The "so what" about induced demand is that I live near FM529 and Highway 6 (obviously), but FM529 is being used to service people who live 10-15 miles to the west of me that didn't use to live there, and my travel times are greatly increased due to no fault of my own. And it's going to get worse and worse.

I'm not saying turn Houston into Copenhagen... that's unrealistic and that would negate why we suburban people like about suburbia. I don't want to live in a mega-block of apartments.

All I'm saying is that single-occupant motor vehicles are not a viable way for this area to continue to grow, based on what we observe on the ground out here in suburbia.

We have to densify destinations, densify the number of people per vehicle... or its going to be ust unbearable.

At 1:29 PM, December 17, 2008, Anonymous Anonymous said...

"We have to densify destinations, densify the number of people per vehicle... or its going to be just unbearable."

Any measure that forces people to live denser goes against natural development patterns and known human nature. You can try what Portland has done. It just makes traffic worse and people will move further away to get away from regulation.

Go ahead. Have the Houston ETJ impose development restrictions to force density. You'll see Waller, West and South Fort Bend, Brazoria, Montgomery, and Chambers Counties explode with growth. What will you do then? How will mass transit from an agency that doesn't reach any of those areas help? You will get a new version of how Los Angeles was formed.

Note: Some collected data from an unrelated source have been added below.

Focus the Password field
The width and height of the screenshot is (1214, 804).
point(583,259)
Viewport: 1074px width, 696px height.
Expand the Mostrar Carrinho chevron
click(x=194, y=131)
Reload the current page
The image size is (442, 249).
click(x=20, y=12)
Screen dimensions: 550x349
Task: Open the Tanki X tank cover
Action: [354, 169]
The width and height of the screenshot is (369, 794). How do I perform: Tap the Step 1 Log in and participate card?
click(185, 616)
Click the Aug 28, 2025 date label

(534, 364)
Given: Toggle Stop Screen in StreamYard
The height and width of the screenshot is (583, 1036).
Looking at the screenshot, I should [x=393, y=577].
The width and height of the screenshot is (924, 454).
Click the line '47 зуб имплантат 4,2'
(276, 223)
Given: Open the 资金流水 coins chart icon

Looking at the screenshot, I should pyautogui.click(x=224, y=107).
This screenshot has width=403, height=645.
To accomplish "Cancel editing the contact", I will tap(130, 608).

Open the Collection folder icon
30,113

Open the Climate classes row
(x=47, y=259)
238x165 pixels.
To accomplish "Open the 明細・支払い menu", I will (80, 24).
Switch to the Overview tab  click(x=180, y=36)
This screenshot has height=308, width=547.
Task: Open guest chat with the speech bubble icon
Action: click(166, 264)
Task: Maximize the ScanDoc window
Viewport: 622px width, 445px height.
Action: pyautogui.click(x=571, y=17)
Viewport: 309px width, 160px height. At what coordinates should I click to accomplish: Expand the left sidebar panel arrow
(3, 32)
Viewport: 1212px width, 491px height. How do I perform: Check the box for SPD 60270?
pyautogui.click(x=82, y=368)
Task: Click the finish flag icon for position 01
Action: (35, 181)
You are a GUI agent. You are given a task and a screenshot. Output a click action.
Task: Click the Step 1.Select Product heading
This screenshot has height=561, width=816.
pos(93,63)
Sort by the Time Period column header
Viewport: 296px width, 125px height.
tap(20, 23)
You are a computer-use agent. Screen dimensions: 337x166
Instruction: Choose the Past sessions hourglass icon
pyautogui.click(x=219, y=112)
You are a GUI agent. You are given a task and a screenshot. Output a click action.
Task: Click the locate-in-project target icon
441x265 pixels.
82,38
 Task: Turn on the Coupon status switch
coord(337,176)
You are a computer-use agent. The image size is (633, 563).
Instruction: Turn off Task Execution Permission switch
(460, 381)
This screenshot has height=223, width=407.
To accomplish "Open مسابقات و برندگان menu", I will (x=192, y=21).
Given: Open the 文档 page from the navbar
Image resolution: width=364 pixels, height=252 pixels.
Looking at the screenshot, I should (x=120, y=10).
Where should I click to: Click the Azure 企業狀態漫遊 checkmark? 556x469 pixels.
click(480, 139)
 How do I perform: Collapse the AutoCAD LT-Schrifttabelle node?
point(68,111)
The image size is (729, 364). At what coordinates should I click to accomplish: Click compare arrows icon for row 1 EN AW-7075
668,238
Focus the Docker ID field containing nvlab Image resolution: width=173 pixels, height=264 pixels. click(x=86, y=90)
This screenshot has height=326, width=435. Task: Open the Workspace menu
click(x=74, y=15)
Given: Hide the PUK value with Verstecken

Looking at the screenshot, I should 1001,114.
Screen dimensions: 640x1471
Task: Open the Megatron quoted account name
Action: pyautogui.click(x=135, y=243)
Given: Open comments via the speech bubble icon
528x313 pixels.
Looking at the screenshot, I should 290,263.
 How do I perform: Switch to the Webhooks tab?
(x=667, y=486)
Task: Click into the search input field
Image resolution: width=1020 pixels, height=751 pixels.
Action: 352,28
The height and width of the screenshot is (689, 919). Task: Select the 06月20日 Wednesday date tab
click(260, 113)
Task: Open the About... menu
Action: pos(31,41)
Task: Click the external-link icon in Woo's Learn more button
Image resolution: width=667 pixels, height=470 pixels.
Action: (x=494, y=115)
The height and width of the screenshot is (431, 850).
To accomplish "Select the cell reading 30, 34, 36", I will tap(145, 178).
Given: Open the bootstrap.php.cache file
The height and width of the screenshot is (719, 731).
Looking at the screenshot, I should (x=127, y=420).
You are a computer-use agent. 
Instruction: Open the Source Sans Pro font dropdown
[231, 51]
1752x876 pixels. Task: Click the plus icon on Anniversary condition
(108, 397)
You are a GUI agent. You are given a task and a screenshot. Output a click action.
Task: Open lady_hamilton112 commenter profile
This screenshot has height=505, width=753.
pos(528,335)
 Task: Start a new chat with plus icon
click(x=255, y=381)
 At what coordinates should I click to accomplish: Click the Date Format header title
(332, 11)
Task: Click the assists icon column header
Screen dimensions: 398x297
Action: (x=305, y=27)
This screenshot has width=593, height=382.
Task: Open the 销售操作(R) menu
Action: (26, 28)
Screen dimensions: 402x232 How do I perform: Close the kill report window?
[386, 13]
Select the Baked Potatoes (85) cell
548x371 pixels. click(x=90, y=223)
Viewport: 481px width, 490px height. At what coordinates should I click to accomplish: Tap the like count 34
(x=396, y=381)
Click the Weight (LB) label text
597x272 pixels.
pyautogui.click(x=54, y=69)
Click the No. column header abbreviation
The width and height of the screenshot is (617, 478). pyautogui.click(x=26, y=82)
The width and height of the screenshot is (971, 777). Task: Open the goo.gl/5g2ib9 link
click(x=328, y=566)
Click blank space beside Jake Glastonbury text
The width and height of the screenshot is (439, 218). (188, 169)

Vancouver, WA has seen a population explosion since Portland and Oregon enacted regulation that forces density and limits urban sprawl. What has happened now is people run from the regulation and traffic gets worse. Portland urban planners (the asses they are) have not a lick of capacity or geometric road improvements to help. They essentially say to hell with them. Next up, businesses will move to where the people are which is also happening there.

All of the neighboring counties around Harris that escape the Houston ETJ would love for forced density regulation. It means they get to grow their tax base and Houston has to deal with a little more traffic from commuters.